XIVe s. Sa nef… Tu en cele emprise douteuse Bort à bort contre l'orgueilleuse, Qui si fut très durement grande
, Branche des royaux lignages, t. II, p. 375. À Huguelin de Champdivers, enlumineur de livres, pour sa paine et sallaire d'avoir enluminé par les bors et relié une grant heures pour monseigneur le duc de Thourraine
, De Laborde, Émaux, p. 169. Mais au bort du fossé vint li ducs chiere lie, Et voit les assaillants faisant gran envaïe
, Guesclin. 19997.
XVe s. Ne jouez plus de vostre sort, Car trop le passez oultre bort
, Orléans, Bal. 91.
XVIe s. Aratus non pour cela ne voulut oncques y mener ses citoyens [au camp ennemi], ains les arresta sur le bord d'une grande baricave qu'il y avoit entre deux, et les engarda de passer oultre
, Amyot, Aratus, 45.
ÉTYMOLOGIE
Espagn. et ital. bordo ; de l'anc. haut allem. bort, bord d'un vaisseau. Il y a aussi dans le celtique : gaél. bord, planche ; cornw. bord ; kymri, burdd, table ; et dans le germanique : anc. scand. bord ; anc. haut allem. bort, table, planche. Le bord est donc proprement une planche ; et l'étymologie permet de saisir l'enchaînement des significations. La première est celle de bord d'un vaisseau, c'est-à-dire ouvrage fait en planches ; puis, par métonymie, ce qui borde, ce qui renferme, ce qui limite, ce qui est à l'extrémité.

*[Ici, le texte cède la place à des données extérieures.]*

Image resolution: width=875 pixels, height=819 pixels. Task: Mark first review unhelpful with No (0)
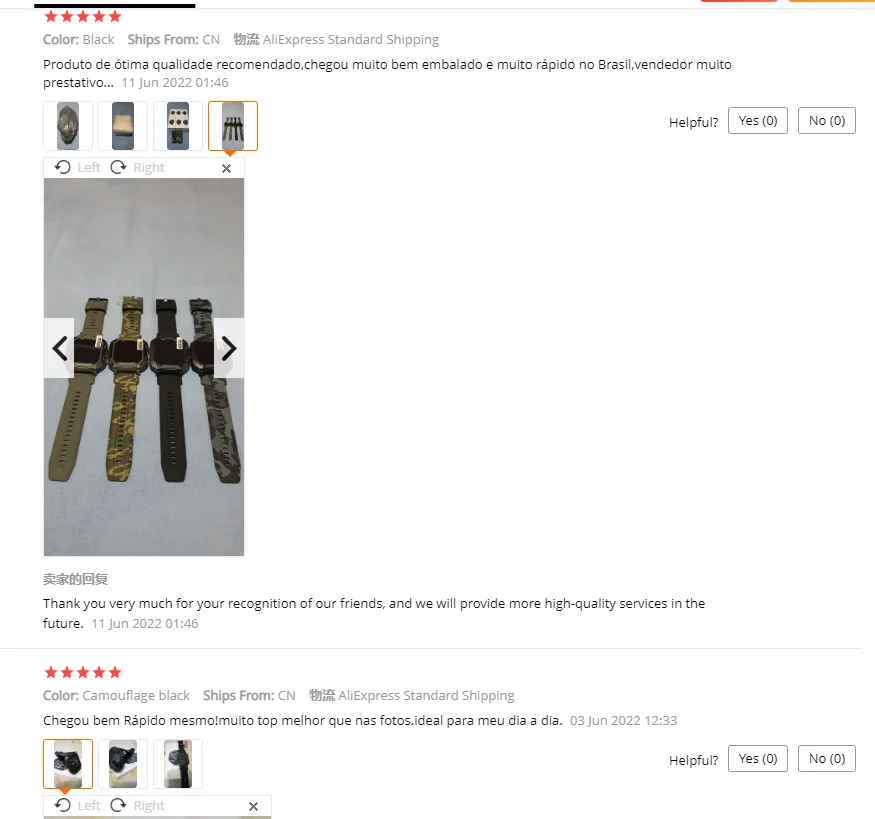pyautogui.click(x=826, y=121)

SUPPLÉMENT AU DICTIONNAIRE
BORD. - REM. On le trouve au sens d'espèce de diamant. C'est une fausse orthographe pour bort (voy. ce mot au Supplément).
HISTORIQUE
XIIe s. L'escu qui plus est blans que neis [neige] o une boucle de fin or Orlé de pierres tuit li bor
, Benoit de Sainte-Maure, Roman de Troie, V. 23378.
XIIIe s. Ajoutez : Charles s'en va, le cuer ot moult irié, Et outre bort [de l'autre côté du gué], de duel mesaisié : Las, que diront, fait-il, François prisié ?
Adenes LI Rois, les Enfances Ogiers, V. 3005. (c'est la reproduction de ces vers : Moult dolans s'est enz ou gué embatus ; Outre l'emporte li bons destriers crenus, V. 2972 ; ce qui prouve que outre bort signifie bien à l'autre bord). Cette remarque est nécessaire, parce que bord au sens de rive est très rare ; cet exemple d'Adenes est le seul que nous connaissions.